Special report - West Africa's alarming growth industry: meth: "DAKAR (Reuters) - When customs officers in the sleepy Senegalese town of Koumpentoum discovered a stash of pills hidden in a bus from Mali in late February, they initially thought it was counterfeit medicine.

They stored the haul, poorly concealed in blue plastic bags and a yellow jerry can, in the back of the customs office. Its owner escaped, slipping away into the sprawl of shacks and hawkers.

Days later, according to two officials involved in the seizure, a top officer from regional headquarters took a closer look at the trove and identified it as the drug methamphetamine. The 81 kg (179 pounds) stash was worth an estimated $12 million or more based on the street price for the drug in Tokyo, where much of it ends up.  

The seizure was one of three in Senegal so far this year. It highlights the new and fast-growing role West Africa is playing in the global drug trade, not just as a transit point for drugs but also as a producer of amphetamine-type stimulants (ATS).

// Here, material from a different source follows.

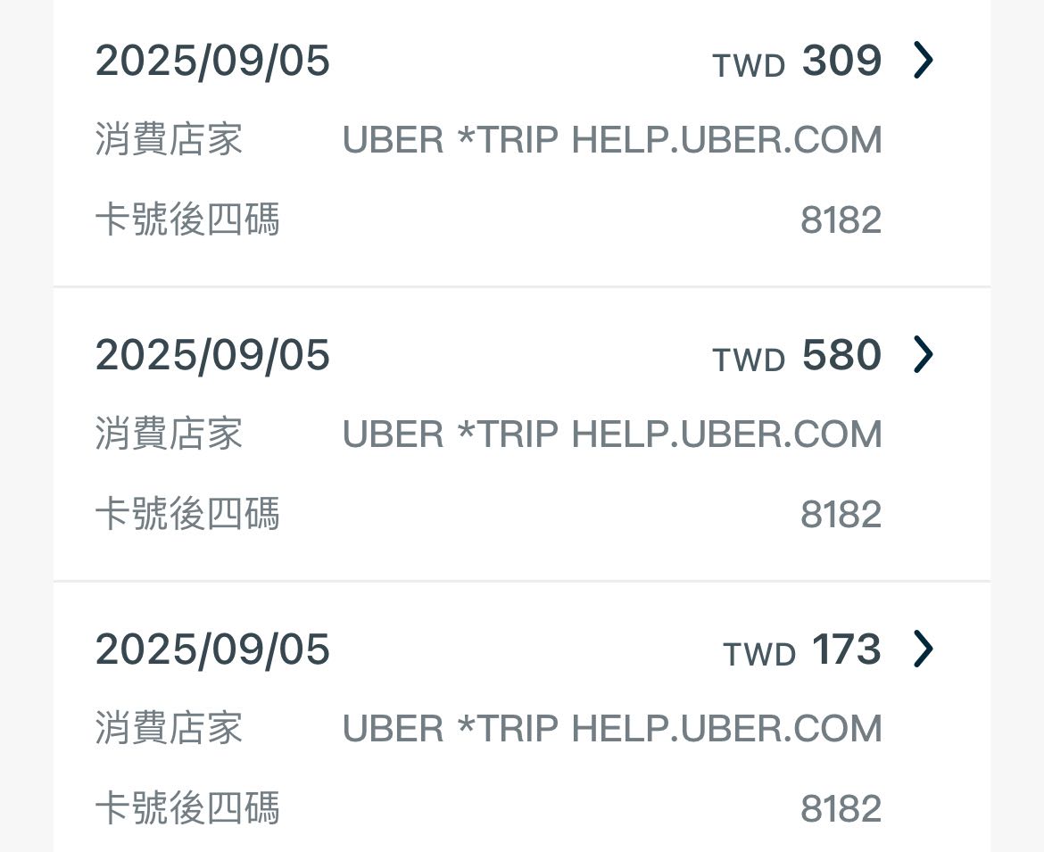Expand the TWD 580 transaction chevron
Image resolution: width=1044 pixels, height=852 pixels.
coord(923,354)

Smugglers of Moroccan hashish have long crossed West Africa on their way to Europe or Asia. Over the past decade, the region has also become a major transit point for Latin American cocaine headed to Europe. But local and international officials say West African criminal groups are now producing and exporting hundreds of millions of dollars worth of methamphetamine - or meth - every year, most of it shipped to Asia."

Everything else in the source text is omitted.